Method for preparing epirubicin and intermediate thereof

Assignee

• Zhejiang Hisun Pharmaceutical Co., Ltd. · CN

Inventors

• Wei Yan · Lo Wu, CN
• Wanzeng Tong · Taizhou City, CN
• Jianping Wang · Västerås, SE
• Weiqiang YANG · Shanghai, CN
• Hongguan Qian · Taizhou City, CN

Key dates

Classification

• Technology area (CPC C)Chemistry; Metallurgy
• CPC primaryC07H15/252
• WIPO fieldOrganic fine chemistry
• WIPO sectorChemistry

Abstract

The present invention provides a method for preparing epirubicin and an intermediate adaptive to the method.
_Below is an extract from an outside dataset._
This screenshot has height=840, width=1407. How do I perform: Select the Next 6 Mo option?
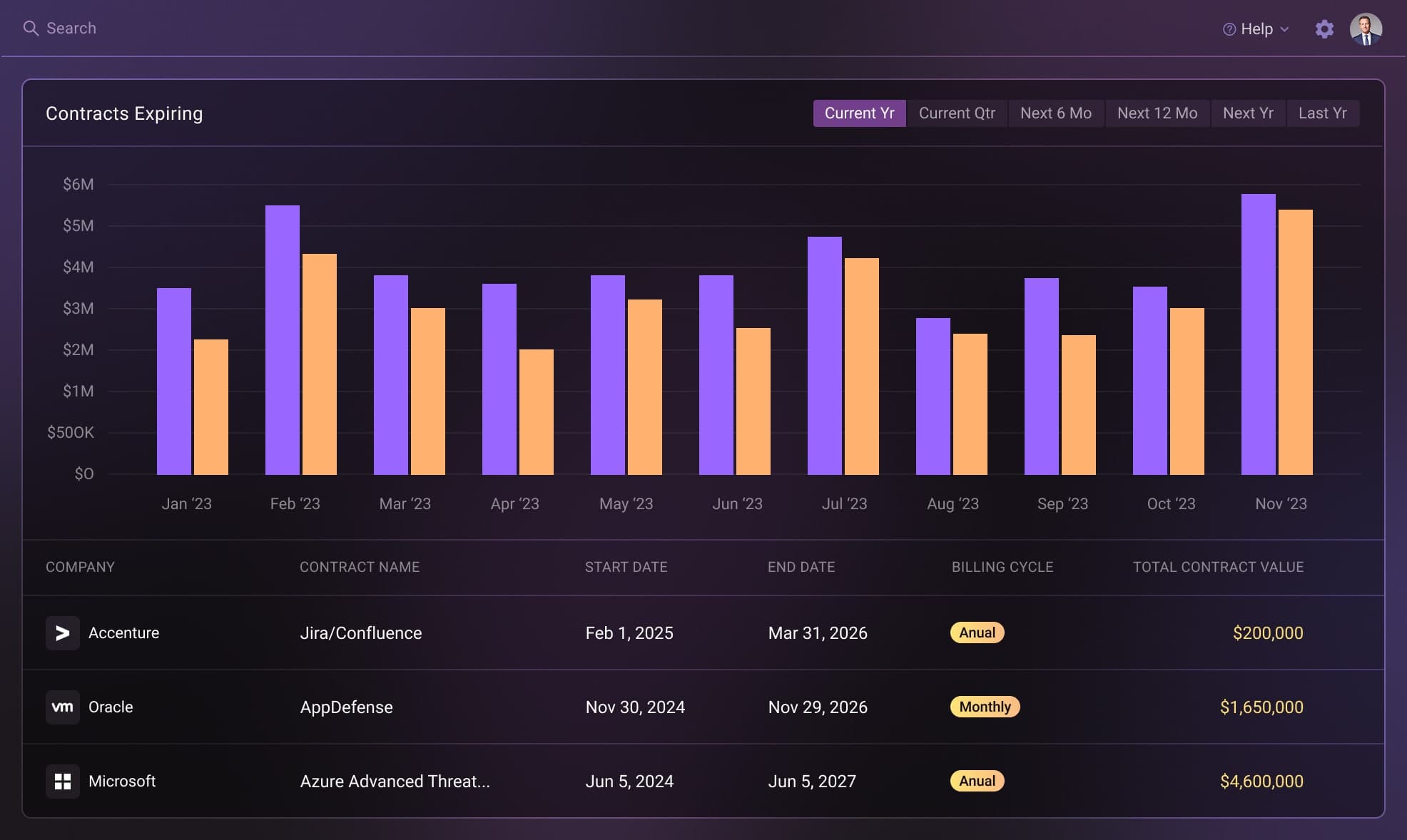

The preparation method may include: reacting tert-Butyldimethylsilyl chloride with N-trifluoroacetyl adriamycin to obtain a compound of formula I N-trifluoroacetyl-14-O-tert-Butyldimethylsilyl adriamycin; oxidizing the compound of formula I to obtain a compound of formula II 4′-ketone-N-trifluoroacetyl-14-O-tert-Butyldimethylsilyl adriamycin; reducing the compound of formula II to obtain a compound of formula III N-trifluoroacetyl-14-O-tert-Butyldimethylsilyl epirubicin; and performing deprotection and hydrolysis reactions on the compound of formula III to obtain epirubicin. The method of the present invention needs low cost, fewer reaction steps, provides high yield and high product purity, and avoids serious pollution caused by a bromination reaction in a conventional method.